"Know'st thou the full speech," said he, "beginning, 'How sweet the moonlight sleeps upon this bank'?" Without waiting for an answer, and being now in the vinous rage for reciting, he went on through the scene to its interruption by the entrance of Portia and Nerissa. It was nothing wonderful, in those days, that a gentleman should speak verse well; yet she viewed him with some astonishment, in which was a first faint touch of regret that circumstance made this man, in whom otherwise she might find certain admirable qualities, irrevocably her foe, to become inevitably her victim. This regret she instantly put from her, and set herself the more to plying him with wine.
"I'll warrant thou hast music at the end of thy tongue, and of thy fingers also," said Hal. "Would there were an instrument here! Heavenly must be the offspring, when such hands wed string of lute, or key of virginal! But thy lips are here. Wilt sing? All are abed. I prithee, a song!"
"Nay, 'twere better you should sing," she answered, by way of evading a course of importunities, and seeing that he was in ripe mood for compliance.
"Willingly, an thou'lt engage to sing in thy turn," he replied.
She gave her promise, thinking she would not have to keep it; for when a gentleman in wine becomes vocally inclined, he is apt to go on like a wound-up clock till he be stopped, or till he run down into slumber.
So Hal began, with Shakespeare's "O mistress mine, where are you roaming?" as a song whose line, "That can sing both high and low," was appropriate to their recent subject. And this led naturally to the song "It was a lover and his lass," which in turn called up Ben Jonson's song on a kiss, from the masque of "Cynthia's Revels." Then something gave a convivial shift to Hal's thoughts, and he offered King Henry VIII.'s "Pastime with good company," from which he went to the old drinking song from "Gammer Gurton's Needle."

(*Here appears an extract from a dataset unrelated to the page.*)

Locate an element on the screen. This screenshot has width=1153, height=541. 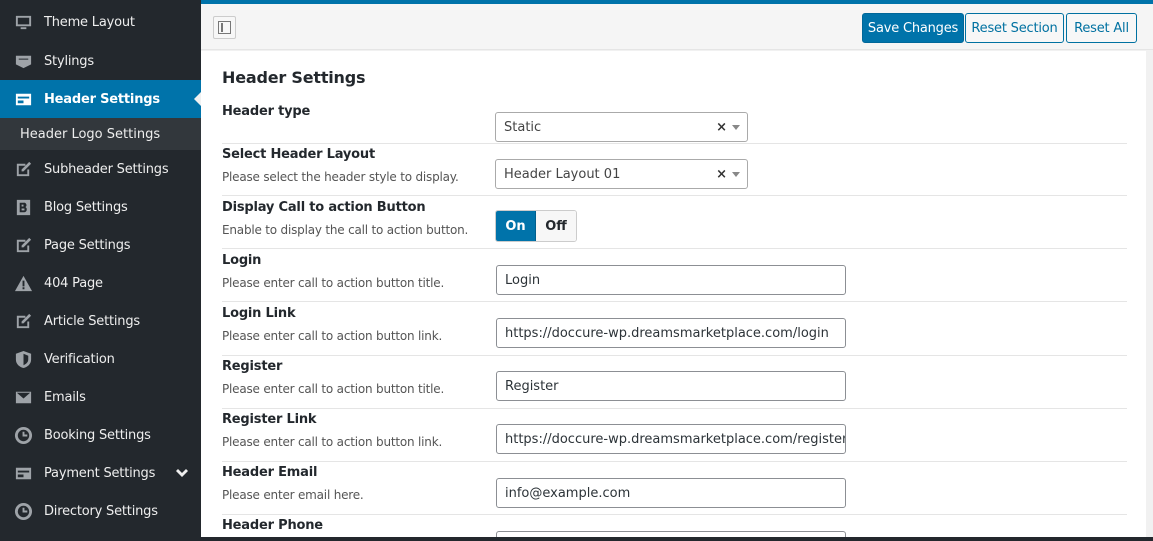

Mistress Hazlehurst, having perceived that singing hindered his drinking, though each lapse between songs was filled with a hasty draught, was now willing enough to keep her promise; and she made bold to remind him of it. He was quite eager to hear her, though it should require silence on his own part. She sang Shakespeare's "When icicles hang by the wall," in a low and melodious voice, of much beauty in a limited range,—a voice of the same quality as her ordinary speaking tones. Seeing that Hal, who gazed in admiration, broke his own inaction by constant applications to the flagon, which the clever Francis had succeeded in filling at the bar, she followed this song immediately with "Blow, blow, thou winter wind."

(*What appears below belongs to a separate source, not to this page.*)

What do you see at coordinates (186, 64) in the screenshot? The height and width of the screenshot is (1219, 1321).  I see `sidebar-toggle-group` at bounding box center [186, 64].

Hal was now ready to volunteer with "Under the greenwood tree," but she cut him short, and drove him to repeated uses of the cup, by starting John Heywood's song of "The green willow," which she selected as suiting her purpose by reason of its great length.
When this was at last finished, Hal, who had been regarding her steadily with eyes that sometimes blinked for drowsiness, opened his mouth to put in practice a compliment he had for some minutes been meditating,—that of singing "Who is Sylvia?" in such manner as should imply that Mistress Hazlehurst embodied all the excellences of her who "excelled each mortal thing upon the dull earth dwelling." She silenced him at the outset by taking up Heywood's "Be merry, friends," at which, despite how much he admired her face and was thrilled by her voice, he sat back in resignation; for the old song she had this time hit upon was as nearly endless as it was monotonous. Hal's nurse had many times droned him to sleep with it, in his infancy.

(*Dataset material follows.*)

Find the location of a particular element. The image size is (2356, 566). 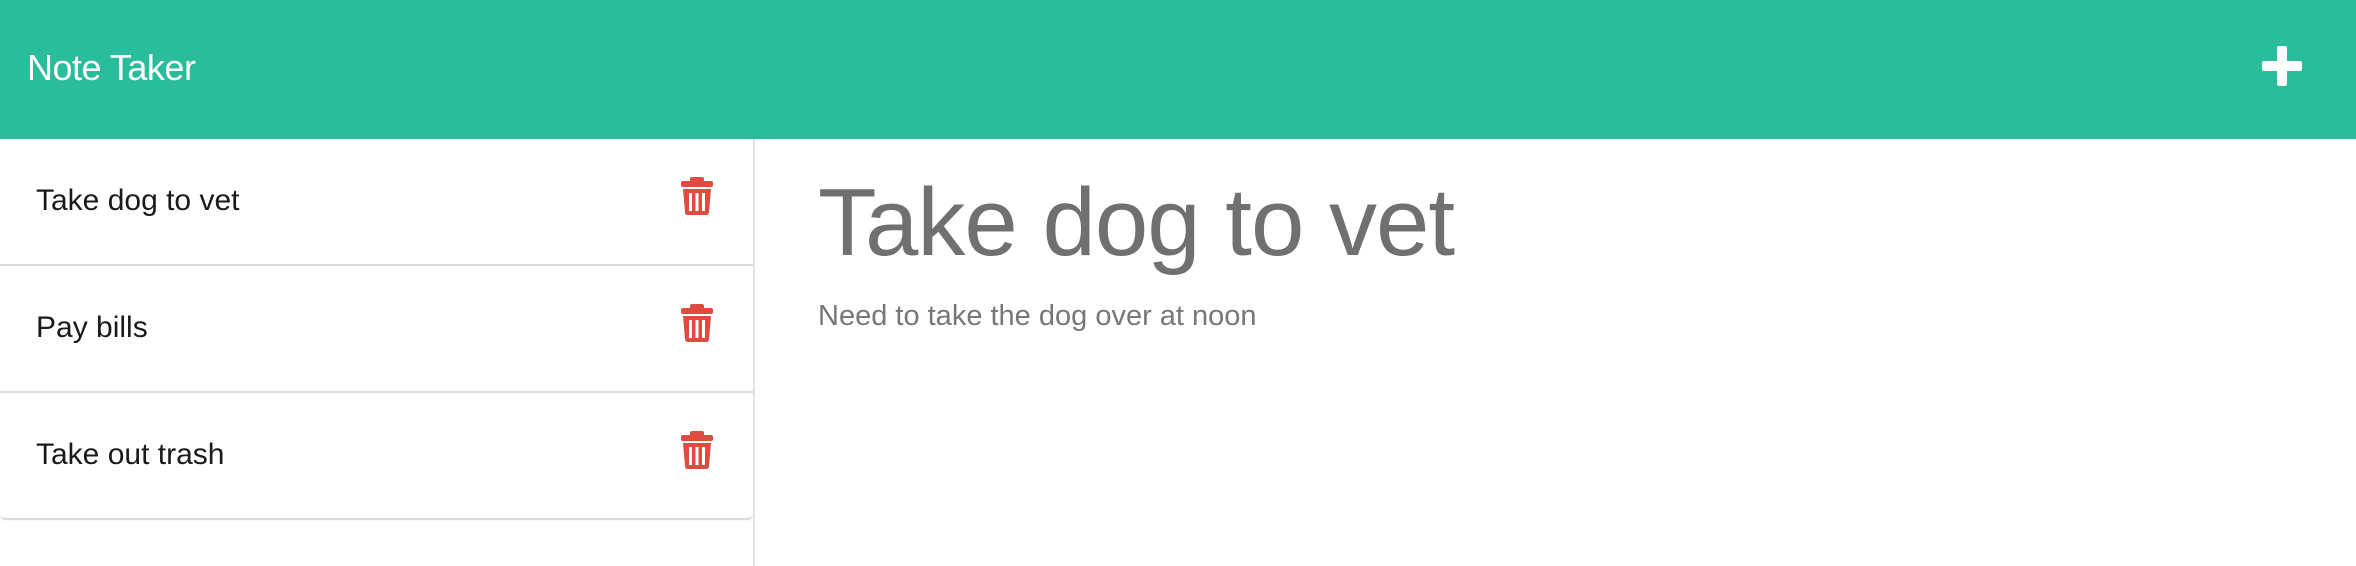

note-text-area: Need to take the dog over at noon is located at coordinates (1038, 316).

And now its somnolent effect was as great as ever. Save for her voice, in the unvarying rhythm of the countless four-line stanzas marked by the refrain. "Be merry, friends!" at the end of each, and for a frequent moan or whine of the wind without, the utmost stillness reigned. Francis had effaced himself on a high-backed seat in a dark corner of the fireplace. The candles burned dimly for want of snuffing, and they were just so far from Hal's arm that, in his drowsy state, it was too great an effort to reach them. Indeed, it had now become too great an effort to draw the wine flagon toward him. His brain swam a little. He sat back limp in his oaken settle, his head fell more and more heavily toward his breast. Things became vaguer and vaguer before him; the face from whose lips the soporific melody proceeded was blended more and more with the ambient shadows. His eyelids closed.